Heksa mengangguk. "Seneng, karena kamu seneng." godanya lalu mencolek hidung Lizia dan beranjak setelahnya.
Heksa membuka tirai kamar Lizia. Matahari mulai mengintip. Heksa berdebar, apa yang akan terjadi ke depannya?
Kenapa bisa Lanon curiga dengan yang katanya ibunya itu. Heksa menjadi aneh saat ini. Ingatannya begitu berantakan. Sampai kesulitan merangkainya.
Heksa terpejam sekilas, menahan sakit di kepalanya. Dia menutupi semua itu dari Lizia.
"Bangun cantiknya aku, jangan males. Kecuali kalau kamu mau demam lagi," Heksa berdiri di samping Lizia.
Dengan usil Heksa meraih jemari Lizia, meletakannya di pusatnya. Lizia melotot dan seketika merona. Tapi, tidak menarik jemarinya.
"Nakal." kekeh Heksa geli.
Lizia tersipu lucu. Dasar pemalu. Tapi entah kenapa, Lizia kini malah terlihat seperti remaja kasmaran.
***
Heksa menatap kaki jenjang Lizia. Indah sekali kaki yang selalu dia jilati dan kecupi itu. Hari ini Lizia cantik dengan kaos crop top dan rok jeans di atas lutut.

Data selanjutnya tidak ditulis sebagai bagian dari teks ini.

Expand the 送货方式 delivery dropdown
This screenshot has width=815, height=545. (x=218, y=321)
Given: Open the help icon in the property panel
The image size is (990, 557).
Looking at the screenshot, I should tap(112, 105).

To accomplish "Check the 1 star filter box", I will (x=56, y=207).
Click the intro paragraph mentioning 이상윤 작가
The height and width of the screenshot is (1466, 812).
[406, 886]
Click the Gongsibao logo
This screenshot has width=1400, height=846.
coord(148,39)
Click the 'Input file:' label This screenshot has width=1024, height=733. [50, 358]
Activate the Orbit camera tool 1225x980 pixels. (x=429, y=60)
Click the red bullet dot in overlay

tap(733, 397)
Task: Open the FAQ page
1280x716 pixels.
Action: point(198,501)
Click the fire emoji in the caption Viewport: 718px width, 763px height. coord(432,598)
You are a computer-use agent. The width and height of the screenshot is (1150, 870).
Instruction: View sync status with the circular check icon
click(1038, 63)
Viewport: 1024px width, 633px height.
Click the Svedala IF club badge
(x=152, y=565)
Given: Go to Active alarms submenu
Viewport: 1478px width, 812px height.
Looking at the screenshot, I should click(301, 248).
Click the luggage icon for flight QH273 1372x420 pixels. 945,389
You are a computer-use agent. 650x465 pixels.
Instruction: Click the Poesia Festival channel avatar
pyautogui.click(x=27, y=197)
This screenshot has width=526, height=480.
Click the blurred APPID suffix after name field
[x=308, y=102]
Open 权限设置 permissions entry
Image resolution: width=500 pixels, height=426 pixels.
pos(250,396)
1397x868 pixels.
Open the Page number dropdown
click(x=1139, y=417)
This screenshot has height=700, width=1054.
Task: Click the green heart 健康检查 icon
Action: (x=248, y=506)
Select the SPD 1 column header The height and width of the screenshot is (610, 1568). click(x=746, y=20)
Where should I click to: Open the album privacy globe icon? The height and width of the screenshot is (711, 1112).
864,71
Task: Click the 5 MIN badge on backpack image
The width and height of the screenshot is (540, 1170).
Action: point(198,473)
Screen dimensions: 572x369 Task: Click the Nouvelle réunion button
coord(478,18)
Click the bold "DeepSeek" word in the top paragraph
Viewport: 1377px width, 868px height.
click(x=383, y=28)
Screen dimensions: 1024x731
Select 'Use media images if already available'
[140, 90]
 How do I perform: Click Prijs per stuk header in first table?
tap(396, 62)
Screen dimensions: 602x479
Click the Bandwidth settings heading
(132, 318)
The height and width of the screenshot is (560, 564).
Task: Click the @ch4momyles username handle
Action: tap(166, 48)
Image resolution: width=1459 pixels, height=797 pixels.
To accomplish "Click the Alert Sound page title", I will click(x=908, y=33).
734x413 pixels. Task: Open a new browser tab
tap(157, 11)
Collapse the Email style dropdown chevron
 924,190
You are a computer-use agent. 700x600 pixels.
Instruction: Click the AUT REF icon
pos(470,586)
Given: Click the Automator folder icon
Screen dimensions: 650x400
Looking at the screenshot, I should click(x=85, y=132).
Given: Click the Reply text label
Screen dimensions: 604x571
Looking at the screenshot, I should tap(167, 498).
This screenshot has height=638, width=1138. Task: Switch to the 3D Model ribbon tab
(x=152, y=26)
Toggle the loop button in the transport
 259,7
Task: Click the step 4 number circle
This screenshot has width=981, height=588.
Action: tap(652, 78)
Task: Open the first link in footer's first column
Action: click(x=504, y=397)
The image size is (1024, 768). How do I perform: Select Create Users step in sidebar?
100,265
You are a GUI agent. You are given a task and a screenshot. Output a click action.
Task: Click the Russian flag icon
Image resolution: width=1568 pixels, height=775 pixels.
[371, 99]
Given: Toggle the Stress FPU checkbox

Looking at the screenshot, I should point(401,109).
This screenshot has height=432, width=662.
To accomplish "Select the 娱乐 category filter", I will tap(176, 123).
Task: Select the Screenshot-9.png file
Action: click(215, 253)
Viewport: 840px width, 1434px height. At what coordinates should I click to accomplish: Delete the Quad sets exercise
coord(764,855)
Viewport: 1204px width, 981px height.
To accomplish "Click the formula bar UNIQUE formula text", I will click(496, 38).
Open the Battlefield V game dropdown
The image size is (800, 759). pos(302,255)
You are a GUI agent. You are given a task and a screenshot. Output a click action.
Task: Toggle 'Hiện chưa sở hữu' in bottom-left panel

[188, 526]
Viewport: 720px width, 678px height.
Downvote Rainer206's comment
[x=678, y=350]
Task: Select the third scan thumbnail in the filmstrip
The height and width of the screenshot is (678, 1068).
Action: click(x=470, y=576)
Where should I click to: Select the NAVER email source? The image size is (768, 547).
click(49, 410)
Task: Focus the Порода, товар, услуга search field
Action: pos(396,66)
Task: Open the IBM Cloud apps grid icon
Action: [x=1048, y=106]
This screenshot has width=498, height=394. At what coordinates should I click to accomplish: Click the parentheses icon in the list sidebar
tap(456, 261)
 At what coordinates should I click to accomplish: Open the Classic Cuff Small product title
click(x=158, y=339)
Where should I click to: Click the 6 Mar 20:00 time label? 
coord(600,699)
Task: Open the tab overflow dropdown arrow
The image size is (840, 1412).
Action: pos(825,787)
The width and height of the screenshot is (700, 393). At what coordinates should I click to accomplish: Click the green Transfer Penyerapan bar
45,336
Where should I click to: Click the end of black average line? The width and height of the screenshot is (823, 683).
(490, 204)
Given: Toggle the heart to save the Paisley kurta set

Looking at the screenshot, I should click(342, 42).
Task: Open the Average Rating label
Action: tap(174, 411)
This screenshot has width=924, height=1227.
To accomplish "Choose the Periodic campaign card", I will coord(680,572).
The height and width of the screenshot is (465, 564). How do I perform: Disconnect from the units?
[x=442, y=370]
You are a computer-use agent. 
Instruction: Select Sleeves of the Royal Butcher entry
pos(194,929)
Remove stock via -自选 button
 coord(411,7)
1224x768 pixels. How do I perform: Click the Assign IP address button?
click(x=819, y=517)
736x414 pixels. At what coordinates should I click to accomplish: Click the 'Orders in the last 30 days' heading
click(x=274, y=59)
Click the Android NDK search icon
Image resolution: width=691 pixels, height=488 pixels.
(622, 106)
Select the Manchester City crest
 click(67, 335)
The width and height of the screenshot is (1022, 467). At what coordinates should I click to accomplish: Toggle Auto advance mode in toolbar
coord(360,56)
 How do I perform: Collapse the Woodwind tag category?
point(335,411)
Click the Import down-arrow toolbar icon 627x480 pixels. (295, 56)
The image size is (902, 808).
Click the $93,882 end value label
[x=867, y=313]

Lizia meraih tas selempangnya, memakainya, mengisinya dengan beberapa keperluan bahkan beberapa bahan pengusir hantu.
"Bawa secukupnya. Ada aku sama Lanon, ga usah khawatir." Heksa mengacak pelan rambut Lizia lalu tersenyum manis.
"Iya." Lizia berhenti memasukan barang. Dia meraih ponsel, dompet barulah dia turun ke bawah.
Di sana sudah ada Sion dan Nimas.
"Gea mana?" tanya pelan Lizia.
"Kak— maksudnya, Lanon yang jemput." jawab Nimas.
Celine dengan riang gembira menyuguhkan beberapa cemilan. "Loh, anaknya mama udah turun, coba cek dulu suhu tubuhnya." dia sentuh kening anaknya.
"Udah engga, ma." Lizia tersenyum.
"Iya, udah sembuh." Celine kecup gemas pipi Lizia. "Mama seneng kamu berubah," bisiknya dengan tulus.
"Mama seneng kamu jadi banyak teman," tambah Celine dengan berbisik.
Lizia tersenyum semakin lebar.
"Ayo, dimakan ga usah sungkan. Anggap rumah sendiri, makasih udah mau jadi temennya Lizia," haru Celine.
"Lizia baik, tan. Dia keren," seru Sion dengan mengacungi dua jempol baru mulai memakan cemilan.
Heksa menatapnya sinis. Ada rasa cemburu menyeruak mendengar pujian dari laki-laki lain untuk Lizianya.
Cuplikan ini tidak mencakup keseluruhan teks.